# Errata

Please email us if you find any errors in the book. We will list known errata on this page.

### Chapter 1: Data Mining and Analysis

- p4, Section 1.3, line 13: "as
*linear combination*"should be "as a*linear combination*" - p9, Example 1.3, 3rd line from end: "\((153)^{1/3}\)" should be "\((152)^{1/3}\)"
- p9, Example 1.3, last line: "\( (4^3 + (-1)^3)^{1/3} = (63)^{1/3} = 3.98\)" should be "\( (4^3 + |-1|^3)^{1/3} = (65)^{1/3} = 4.02\)"
- p24, Section 1.4.3, last line of subsection
**Univariate Sample**: "where \(f_\mathbf{X}\) is the probability mass or density function for \(\mathbf{X}\)" should be "where \(f_X\) is the probability mass or density function for \(X\)" - p30, Section 1.7, Q1: "in (1.5)" should be "in Eq. (1.5)"

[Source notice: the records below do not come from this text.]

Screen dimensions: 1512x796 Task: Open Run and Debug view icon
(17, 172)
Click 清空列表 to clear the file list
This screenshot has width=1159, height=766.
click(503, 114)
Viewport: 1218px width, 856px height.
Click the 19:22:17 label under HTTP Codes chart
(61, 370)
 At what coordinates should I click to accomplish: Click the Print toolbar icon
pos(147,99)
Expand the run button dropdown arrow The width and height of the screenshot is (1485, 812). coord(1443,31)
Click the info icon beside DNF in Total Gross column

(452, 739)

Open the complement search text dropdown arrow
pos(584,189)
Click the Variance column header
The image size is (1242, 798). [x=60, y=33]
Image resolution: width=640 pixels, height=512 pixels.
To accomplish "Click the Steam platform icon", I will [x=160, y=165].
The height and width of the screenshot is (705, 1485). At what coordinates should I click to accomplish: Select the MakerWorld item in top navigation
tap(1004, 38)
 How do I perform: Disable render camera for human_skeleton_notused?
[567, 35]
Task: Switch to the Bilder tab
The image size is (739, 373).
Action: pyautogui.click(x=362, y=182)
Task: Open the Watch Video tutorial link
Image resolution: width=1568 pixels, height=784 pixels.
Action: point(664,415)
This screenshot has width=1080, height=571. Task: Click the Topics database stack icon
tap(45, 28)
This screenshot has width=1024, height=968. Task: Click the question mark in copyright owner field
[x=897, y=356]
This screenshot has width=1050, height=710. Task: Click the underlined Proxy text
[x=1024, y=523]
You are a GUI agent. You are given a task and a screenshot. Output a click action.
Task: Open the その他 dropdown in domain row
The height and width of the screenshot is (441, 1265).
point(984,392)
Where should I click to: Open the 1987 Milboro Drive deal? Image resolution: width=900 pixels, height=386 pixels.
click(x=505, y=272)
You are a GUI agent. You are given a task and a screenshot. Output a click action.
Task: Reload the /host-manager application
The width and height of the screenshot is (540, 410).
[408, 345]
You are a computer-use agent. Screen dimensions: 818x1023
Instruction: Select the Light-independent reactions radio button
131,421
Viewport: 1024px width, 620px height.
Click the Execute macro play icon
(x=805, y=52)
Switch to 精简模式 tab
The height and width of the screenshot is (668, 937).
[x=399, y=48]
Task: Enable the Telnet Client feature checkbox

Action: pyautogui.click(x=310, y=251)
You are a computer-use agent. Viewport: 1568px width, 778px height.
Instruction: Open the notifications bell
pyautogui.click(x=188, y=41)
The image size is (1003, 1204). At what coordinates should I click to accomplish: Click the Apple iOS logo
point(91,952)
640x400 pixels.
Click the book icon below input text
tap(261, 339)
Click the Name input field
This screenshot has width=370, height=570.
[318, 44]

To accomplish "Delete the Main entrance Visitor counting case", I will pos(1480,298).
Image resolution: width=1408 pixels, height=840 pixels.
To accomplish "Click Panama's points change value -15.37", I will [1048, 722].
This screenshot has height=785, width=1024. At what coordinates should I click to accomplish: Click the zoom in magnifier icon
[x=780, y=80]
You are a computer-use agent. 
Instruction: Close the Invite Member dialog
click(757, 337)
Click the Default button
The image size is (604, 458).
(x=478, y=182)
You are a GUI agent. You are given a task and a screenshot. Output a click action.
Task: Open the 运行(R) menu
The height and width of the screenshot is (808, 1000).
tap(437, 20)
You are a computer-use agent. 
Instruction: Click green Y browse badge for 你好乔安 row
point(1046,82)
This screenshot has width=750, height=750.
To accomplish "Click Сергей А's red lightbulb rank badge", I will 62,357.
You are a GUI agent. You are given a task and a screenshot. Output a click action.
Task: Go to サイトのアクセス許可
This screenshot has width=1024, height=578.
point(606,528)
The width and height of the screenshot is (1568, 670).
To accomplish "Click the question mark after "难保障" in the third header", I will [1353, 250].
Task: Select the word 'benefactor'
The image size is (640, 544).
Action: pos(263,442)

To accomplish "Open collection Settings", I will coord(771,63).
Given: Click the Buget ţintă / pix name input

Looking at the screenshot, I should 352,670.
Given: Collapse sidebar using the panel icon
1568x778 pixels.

### Chapter 2: Numeric Attributes

- p34, Equation (2.2): "\( \hat{F}(x) \ge q \)" should be "\( F(x) \ge q \)"
- p34, Line after Equation (2.2):
"That is, the inverse CDF gives the least value of \( X\), for which \(q\) fraction of the values are higher, and \(1 − q\) fraction of the values are lower."should be"That is, the inverse CDF gives the least value of \( X\), for which \(q\) fraction of the values are
**lower**, and \(1 − q\) fraction of the values are**higher**." - p53, Example 2.6, line 1: "... range for \({\tt Income}\) is \(2700-300=2400\)" should be "... range for \({\tt Income}\) is \(6000-300=5700\)"
- p55, In Eq (2.32): "\(P(-k \le z \le k) = P\bigl(0 \le t \le k/\sqrt{2}\bigr) \)" should be "\(P(-k \le z \le k) = 2 \cdot P\bigl(0 \le t \le k/\sqrt{2}\bigr) \)"
- p58, Total and Generalized Variance, Line 2: "...product of its eigenvectors" should be "...product of its eigenvalues"
- p58, two lines above Example 2.8: "\(tr(\Lambda)\)" should be "\( tr(\mathbf{\Lambda}) \)"
- p61, Q3: "\(mu\)" should be "\(\mu\)" so that it reads

$$\sum_{i=1}^n (x_i - \mu)^2 = n(\hat{\mu} - \mu)^2 + \sum_{i=1}^n (x_i - \hat{\mu})^2$$

### Chapter 3: Categorical Attributes

- p81, Table 3.6, Attribute value for \(X_2\): "\( {\tt Short} ( a_{23}) \)" should be "\( {\tt Long} ( a_{23}) \)"

### Chapter 4: Graph Data

- p103, 2 lines above Eq (4.3): "\(\gamma_{jk} = 0 \)" should be "\(\gamma_{jk}(v_i) = 0 \)"
- p103, Eq (4.3): "\(\gamma_{jk} \)" should be "\(\gamma_{jk}(v_i) \)"
- p103, Example 4.5, last line: "\(\gamma_{jk} > 0 \)" should be "\(\gamma_{jk}(v_5) > 0 \)"
- p104, Example 4.5:
\(c(v_5) = \gamma_{18} + \gamma_{24} + \gamma_{27} + \gamma_{28} + \gamma_{38} + \gamma_{46} + \gamma_{48} + \gamma_{67} + \gamma_{68}\)should be\(c(v_5) = \gamma_{18}(v_5) + \gamma_{24}(v_5) + \gamma_{27}(v_5) + \gamma_{28}(v_5) + \gamma_{38}(v_5) + \gamma_{46}(v_5) + \gamma_{48}(v_5) + \gamma_{67}(v_5) + \gamma_{68}(v_5)\)
- p107: \(\mathbf{p}_1 = \frac{1}{2} \pmatrix{1\\ 1\\ 2\\ 1\\ 2}\) should be \(\mathbf{p}_1 = \frac{1}{2} \pmatrix{1\\ 2\\ 2\\ 1\\ 2}\)
- p127, 4th Line after Eq (4.22): "initial \(n_0\) edges" should be "initial \(n_0\) nodes"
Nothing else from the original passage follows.